The world of LL.M. programs is a dizzying one:  more and more schools in more and more countries offer the degree, and the process of deciding where to study can be bewildering.  There are many reasons to do an advanced degree in another country.  We live in an increasingly globalized world, and study in another country enhances one’s ability to be a “player” in that world.  Learning about another legal system helps one work with people from that system, and the experience of immersing oneself in another language and culture can be enormously enriching. 

These considerations, of course, apply to study in many countries.  Why might one want to do a U.S. LL.M. in particular? 

Business lawyers.  The reasons are particularly compelling for lawyers engaged in business law practice, because the globalization of commercial activity has a distinctly U.S. legal “flavor.”  First, the U.S. is a major player in international commerce.  If one’s practice involves contact with U.S.-based institutions, it is useful to have some exposure to U.S. law.   Second, U.S. legal models emphasizing flexibility, transparency, and efficient markets are enormously influential, particularly in fields like corporate, securities, bankruptcy and antitrust law.  Third, U.S. models influence legal practice. Many international contracts, for example, are governed by New York law, even if the parties’ contacts with New York are minimal.

Fourth, U.S. legal education is particularly suited to the international stage.  The common law method – the core of the educational experience -- is highly adaptable.  This has obvious parallels in the evolving international order.  The U.S. legal system is also highly pluralistic, and studying such a system helps one work in an even more pluralistic international order.  U.S. legal education also emphasizes independent thought, problem solving, and an awareness of actual business practices – all useful for the legal advisor. 

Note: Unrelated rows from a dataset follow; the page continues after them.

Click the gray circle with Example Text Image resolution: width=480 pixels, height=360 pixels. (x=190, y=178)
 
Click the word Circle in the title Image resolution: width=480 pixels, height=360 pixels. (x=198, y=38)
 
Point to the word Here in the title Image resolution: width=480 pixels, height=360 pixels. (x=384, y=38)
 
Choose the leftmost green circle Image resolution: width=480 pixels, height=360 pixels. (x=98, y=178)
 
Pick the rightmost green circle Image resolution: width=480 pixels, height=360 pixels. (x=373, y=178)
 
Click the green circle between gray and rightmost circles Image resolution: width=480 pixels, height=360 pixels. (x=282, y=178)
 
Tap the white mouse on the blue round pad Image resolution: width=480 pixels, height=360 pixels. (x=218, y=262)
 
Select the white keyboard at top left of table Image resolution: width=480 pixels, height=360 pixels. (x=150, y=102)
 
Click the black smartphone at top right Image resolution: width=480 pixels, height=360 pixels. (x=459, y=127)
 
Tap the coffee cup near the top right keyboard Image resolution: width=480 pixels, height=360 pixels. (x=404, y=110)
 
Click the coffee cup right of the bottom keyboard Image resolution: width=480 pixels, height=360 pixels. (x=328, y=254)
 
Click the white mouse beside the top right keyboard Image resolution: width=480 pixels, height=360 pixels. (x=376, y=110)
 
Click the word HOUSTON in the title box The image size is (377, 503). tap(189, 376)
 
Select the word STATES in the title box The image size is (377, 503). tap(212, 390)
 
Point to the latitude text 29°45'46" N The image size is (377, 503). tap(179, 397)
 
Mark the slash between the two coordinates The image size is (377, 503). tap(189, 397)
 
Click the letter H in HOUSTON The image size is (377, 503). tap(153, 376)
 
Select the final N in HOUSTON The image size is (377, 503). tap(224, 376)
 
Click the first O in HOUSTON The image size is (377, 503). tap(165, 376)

Finally, a U.S. LL.M. is increasingly a required credential for lawyers seeking professional advancement.  In many countries, law firms and corporations are particularly interested in hiring and promoting lawyers who have studied in the U.S.  That interest is not limited to firms in students’ home countries:  U.S.-based law firms, tax advisory firms, and corporations are hiring increasing numbers of foreign lawyers who hold U.S. LL.M. degrees.  A U.S. LL.M. also enables graduates to take the bar exam in New York and one or two other states.  This can be valuable even if one never practices that state’s law.

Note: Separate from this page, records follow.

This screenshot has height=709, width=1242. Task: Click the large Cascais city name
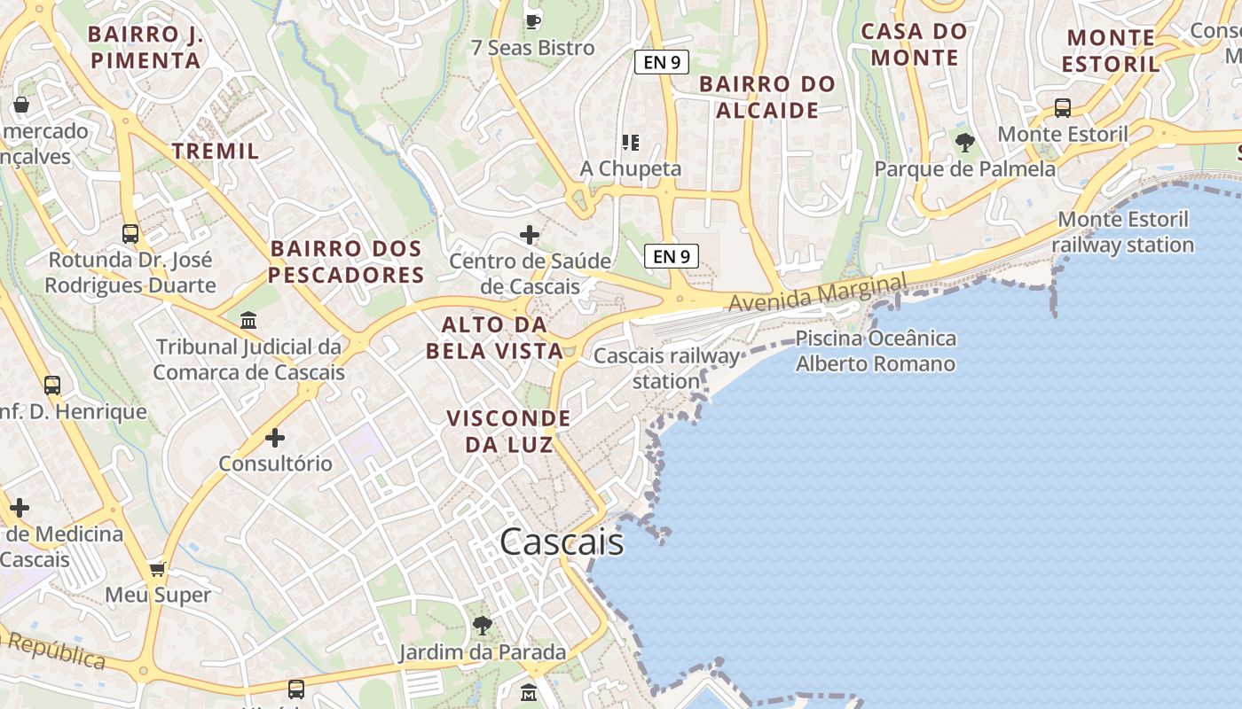[562, 541]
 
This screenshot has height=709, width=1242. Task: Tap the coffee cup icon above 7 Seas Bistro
[532, 20]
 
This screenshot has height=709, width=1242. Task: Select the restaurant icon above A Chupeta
[631, 142]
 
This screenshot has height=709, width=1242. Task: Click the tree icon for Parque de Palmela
[964, 142]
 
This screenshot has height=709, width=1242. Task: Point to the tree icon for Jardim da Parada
[482, 626]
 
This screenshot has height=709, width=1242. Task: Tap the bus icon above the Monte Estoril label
[1062, 108]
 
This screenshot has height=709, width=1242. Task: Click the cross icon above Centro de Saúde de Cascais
[530, 235]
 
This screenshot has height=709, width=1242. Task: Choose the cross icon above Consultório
[275, 437]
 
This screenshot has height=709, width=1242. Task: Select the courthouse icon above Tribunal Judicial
[248, 320]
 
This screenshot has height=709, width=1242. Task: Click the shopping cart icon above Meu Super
[158, 569]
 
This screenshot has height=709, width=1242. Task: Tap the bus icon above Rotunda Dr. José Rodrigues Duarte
[130, 234]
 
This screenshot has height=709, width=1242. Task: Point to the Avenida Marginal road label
[818, 292]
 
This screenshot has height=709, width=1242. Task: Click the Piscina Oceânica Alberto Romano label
[876, 351]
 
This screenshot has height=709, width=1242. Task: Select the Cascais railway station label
[666, 369]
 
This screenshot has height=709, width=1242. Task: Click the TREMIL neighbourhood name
[216, 151]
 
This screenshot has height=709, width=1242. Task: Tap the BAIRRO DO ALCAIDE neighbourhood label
[767, 97]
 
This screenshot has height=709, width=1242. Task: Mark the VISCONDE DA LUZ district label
[508, 431]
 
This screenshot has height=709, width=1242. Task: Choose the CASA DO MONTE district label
[915, 44]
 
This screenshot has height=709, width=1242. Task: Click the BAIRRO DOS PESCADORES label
[347, 261]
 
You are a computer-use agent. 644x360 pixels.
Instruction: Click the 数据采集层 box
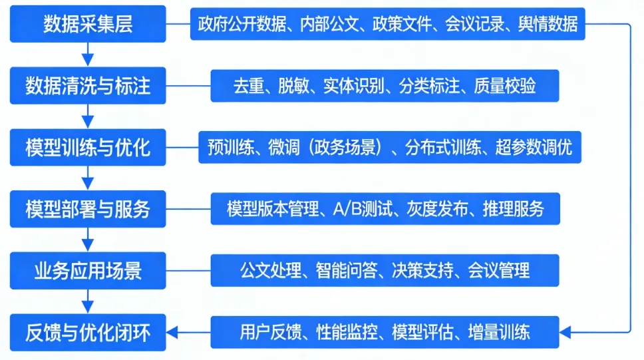88,24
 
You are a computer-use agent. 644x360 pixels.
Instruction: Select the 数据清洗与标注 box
88,86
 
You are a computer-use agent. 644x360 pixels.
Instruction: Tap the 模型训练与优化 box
88,147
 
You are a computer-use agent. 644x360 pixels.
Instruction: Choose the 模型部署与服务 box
88,209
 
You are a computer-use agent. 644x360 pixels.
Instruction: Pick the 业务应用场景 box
88,270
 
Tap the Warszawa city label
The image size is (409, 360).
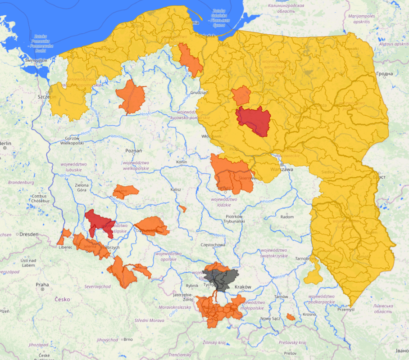point(282,170)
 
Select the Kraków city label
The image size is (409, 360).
point(243,287)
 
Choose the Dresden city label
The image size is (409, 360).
point(30,234)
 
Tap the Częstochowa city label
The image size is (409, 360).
point(213,245)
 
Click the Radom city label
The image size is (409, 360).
point(286,216)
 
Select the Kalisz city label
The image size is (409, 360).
point(175,189)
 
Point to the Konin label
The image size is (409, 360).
point(182,162)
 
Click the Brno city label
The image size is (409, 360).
point(128,339)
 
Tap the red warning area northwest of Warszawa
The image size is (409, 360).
point(253,119)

People in other fields.  Many of the same considerations apply to people working in other fields.  In constitutional law, for example, U.S. practices have helped fuel the spread of judicial review and rights jurisprudence around the world.  Several countries are experimenting with U.S. criminal procedural models, such as the jury system and plea bargaining.  And for legal academics, exposure to U.S. can be particularly useful.  Ours is a highly “articulated” legal system:  many volumes of doctrine, commentary, and theory are worthy of study, even if one ultimately rejects their approaches.   We also offer an enormous range of theoretical perspectives, many of them interdisciplinary. 

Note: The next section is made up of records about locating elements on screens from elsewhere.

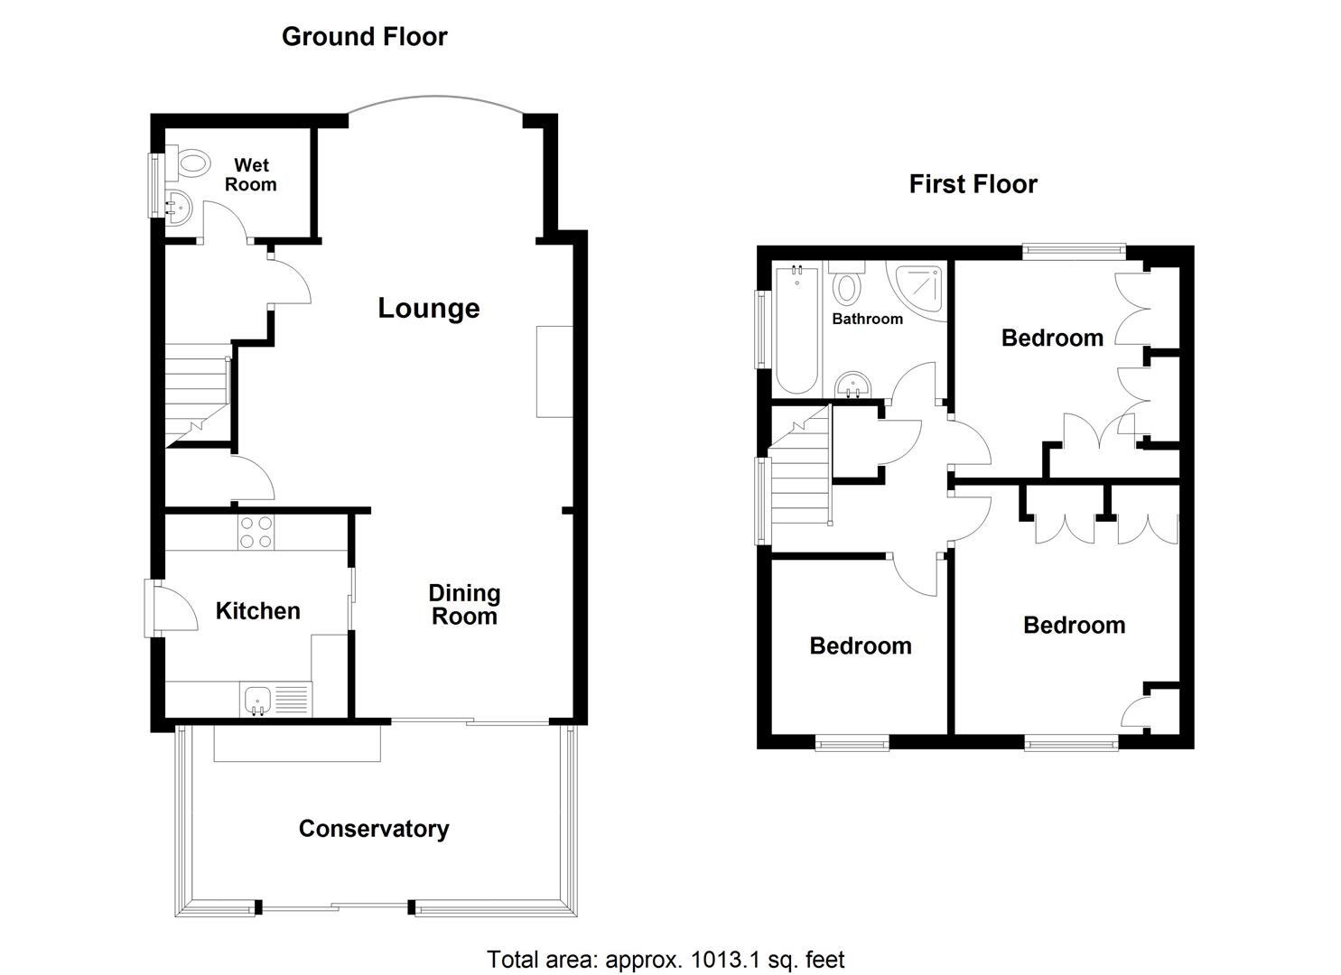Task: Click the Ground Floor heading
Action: [364, 37]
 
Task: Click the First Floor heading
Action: [973, 185]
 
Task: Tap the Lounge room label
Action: [428, 309]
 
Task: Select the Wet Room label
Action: [250, 175]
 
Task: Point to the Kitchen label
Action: [257, 611]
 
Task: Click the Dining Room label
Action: [463, 605]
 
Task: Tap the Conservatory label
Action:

The educational experience - what is the LL.M. experience like at an academic level? 

For many students, the most immediate challenge is studying entirely in English.  But LL.M. study also stretches students academically in other ways.

The common law system.  One important feature of U.S. legal education is the experience of the common law system.  In the civil law system, the starting point is a code and the basic principles underlying it.  Students learn the code and those principles, then reason deductively from them to particular fact situations.  In the common law system, the starting point is a fact situation.  The first step of common law reasoning is therefore more inductive:  the student identifies the basic principles for which a case stands.  In determining how a second case should be resolved, the student first identifies the differences between the first and the second case, then applies the principles underlying the first case to the second case.